The last decade of having to work sometimes until 5 a.m.; a smoky environment; constant sober interaction with drunk people... it was starting to suck the life out of me, so I quit with no backup plan.  I took the 'leap and the net will appear' approach, trusting that everything would work out as it should, opportunities would arise and I would make a successful escape from the bar business.  Though it may feel like a step back, I acknowledge that it's not and that things could be much worse.  I am thankful that at least I have the option of having gainful employment and that there are plenty of people who are out of work and struggling.  The bottom line is that I want to do something more, I just don't know what that is.

 The supreme accomplishment is to blur the line between work and play.
- Arnold Toynbee

 
Soapmaking has been a great passion of mine for the last five+ years and I have put so much of myself into Sudstress that I am in no way ready to say goodbye to it in this process of moving forward.  While I've managed to double my sales from 2008 to 2009, I'm nowhere near the numbers that could sustain me financially and I have to formulate a more effective and immediate plan.  For now, I will focus more on cultivating the customized wedding projects and less so on wholesale, as the latter requires tremendous inventory, time, space and volume with a much lower profit margin.

"He who would learn to fly one day must first learn to stand and walk and run and climb and dance; one cannot fly into flying."
- Nietzsche
 
Since about the age of 25, I've spent a lot of energy trying to figure out how I could integrate earning a living with fulfilling work.  In the last year, I've really been digging deep trying to solve this puzzle to no avail.  Once I find a direction, I approximate at least three years before I'm able to enter into employment into whatever field after the necessary schooling or training.  I've waited this long, I feel like I could live with three years.  What causes me to lie awake at night is the fact that I've been at it for the last 8 years and feel no closer to figuring it out than I did when I began.  Sometimes it feels like I'm floundering with no end in sight.

"But" is a fence over which few leap.
- German proverb

 
Lately I've been contemplating going back to school for a Master's Degree in Psychology.  I remember when I was a kid expressing enthusiasm for the field and mentioned going to college for it when some irresponsible adult told me how cliche that was and how impossible it would be to find a job with a Bachelor's in Psychology.  For some reason, fear took hold and instead of the notion that with further education, a career in psychology was not only possible, but quite likely, and I gave up on the idea.  Ironically, I ended up with a B.A. in Film.


To play it safe is not to play.
- Robert Altman


I've realized lately that many of my choices have been made in the same manor.  Instead of moving toward something that could make me happy or satisfied or accomplished, I move away from that fear of possible failure.  That possibility lies everywhere and I have let that hold me back from creating the life I want.  That is how I believe I ended up in a place that honestly could be worse, but is ultimately not truly satisfying.  A few weeks ago, it was in this sort of vein that I made up my mind to move to California, get out of my rut and start myself on a new path ripe with hope and possibility.  The problem is, there are no quick fixes in this life and the necessity at the source of my confusion is the very thing that is holding me back: money.  So I feel that I'm back to square one in a town that while full of friends and familiarity, no longer suits me.  I want to leap but am bound by the very circumstance that I intend to change.

I am adopting the following phrase as my words to live by in hopes of affecting the decisions I make as ones that will move me towards happiness, fulfillment and some sense of peace.  I need big change and it is a challenge to find patience when it feels as though time is of the essence and my efforts have been thwarted by my own doing.  Perhaps I should move to Nepal and meditate indefinitely..

"We either make ourselves miserable, or we make ourselves strong.
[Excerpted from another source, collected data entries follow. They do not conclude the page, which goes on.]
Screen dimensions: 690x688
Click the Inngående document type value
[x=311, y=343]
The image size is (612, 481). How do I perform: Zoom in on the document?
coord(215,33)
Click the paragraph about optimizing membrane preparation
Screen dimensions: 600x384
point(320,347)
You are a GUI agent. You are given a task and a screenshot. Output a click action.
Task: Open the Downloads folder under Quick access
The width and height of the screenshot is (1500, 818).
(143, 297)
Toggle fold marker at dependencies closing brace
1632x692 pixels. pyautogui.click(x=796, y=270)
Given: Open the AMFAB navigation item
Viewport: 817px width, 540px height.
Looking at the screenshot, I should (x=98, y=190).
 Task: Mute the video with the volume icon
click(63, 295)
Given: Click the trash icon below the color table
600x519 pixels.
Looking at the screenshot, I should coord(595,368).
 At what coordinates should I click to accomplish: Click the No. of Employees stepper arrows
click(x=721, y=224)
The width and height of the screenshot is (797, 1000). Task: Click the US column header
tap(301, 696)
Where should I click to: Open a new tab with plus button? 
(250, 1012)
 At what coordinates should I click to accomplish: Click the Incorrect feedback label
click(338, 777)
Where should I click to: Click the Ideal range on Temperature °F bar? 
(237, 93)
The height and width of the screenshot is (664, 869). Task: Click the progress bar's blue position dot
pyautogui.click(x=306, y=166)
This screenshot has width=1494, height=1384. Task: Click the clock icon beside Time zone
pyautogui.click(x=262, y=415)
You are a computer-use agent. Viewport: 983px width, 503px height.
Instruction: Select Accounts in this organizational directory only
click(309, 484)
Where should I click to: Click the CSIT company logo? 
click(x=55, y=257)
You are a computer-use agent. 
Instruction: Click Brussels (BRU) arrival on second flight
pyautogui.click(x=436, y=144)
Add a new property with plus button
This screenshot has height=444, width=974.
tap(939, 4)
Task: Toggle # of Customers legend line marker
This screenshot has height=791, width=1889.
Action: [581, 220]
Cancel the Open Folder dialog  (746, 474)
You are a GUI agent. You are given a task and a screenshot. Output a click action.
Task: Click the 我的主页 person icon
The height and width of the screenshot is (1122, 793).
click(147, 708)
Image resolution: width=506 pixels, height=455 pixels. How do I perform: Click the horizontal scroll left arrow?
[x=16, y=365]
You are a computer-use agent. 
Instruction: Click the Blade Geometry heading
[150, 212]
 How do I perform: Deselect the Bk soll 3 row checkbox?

The amount of work is the same." -Carlos Casteneda


8 comments:

Unknown said...

Im on your side!

Joanna Schmidt said...

I'm glad you shared. I feel so much like that, except I am 7 years your senior with 2 kids and a husband freelancing part time. not good.
This economy has been very bad for us.

You are so thoughtful. I think that at this point in your thought process, whatever you decide, you will be okay.

xo

Anonymous said...

I think you will figure it out. It seems that those who expend effort to carve a path for themselves finally succeed.

It seems like alot of successful business owners try their hand at many failures before they hit it big.

It may seem difficult and dire sometimes when you cant see the future, but I suppose its better than the alternative.

For me, if I had given up, it would have been a salesperson hating every minute of it, talking about the past, when I lived as an artist.

You can do it. You can be anything. Opportunities come to those who work to make them appear. I srsly believe that. Unless you are retarded. Those rules dont apply if you are retarded... but you are not retarded XD

I dont know much about your business, but hearing about your wedding gig connections sounded like a great direction. People throw around money like Rhianna for that wedding bullcrap.

If you can double your sales, you can quadruple them. I believe you can do it.

As far as CA, its a nice place, theres alot of money here if you can get your foot in the door. But it is expensive here unless you live in the ghetto-y area. And taxes are a bitch. Still the weather is like... primo... but im a shut in again. so...

You can do it! ;j

Anne-Marie said...

Wow, you really summed up what a lot of thirty-somethings are probably thinking: is this where I expected my life to be right now?

I went on a walk with a friend this morning and she was having the same types of thoughts while trying to figure out her next move. I tell you this so you know that you are not alone in your searching and questioning.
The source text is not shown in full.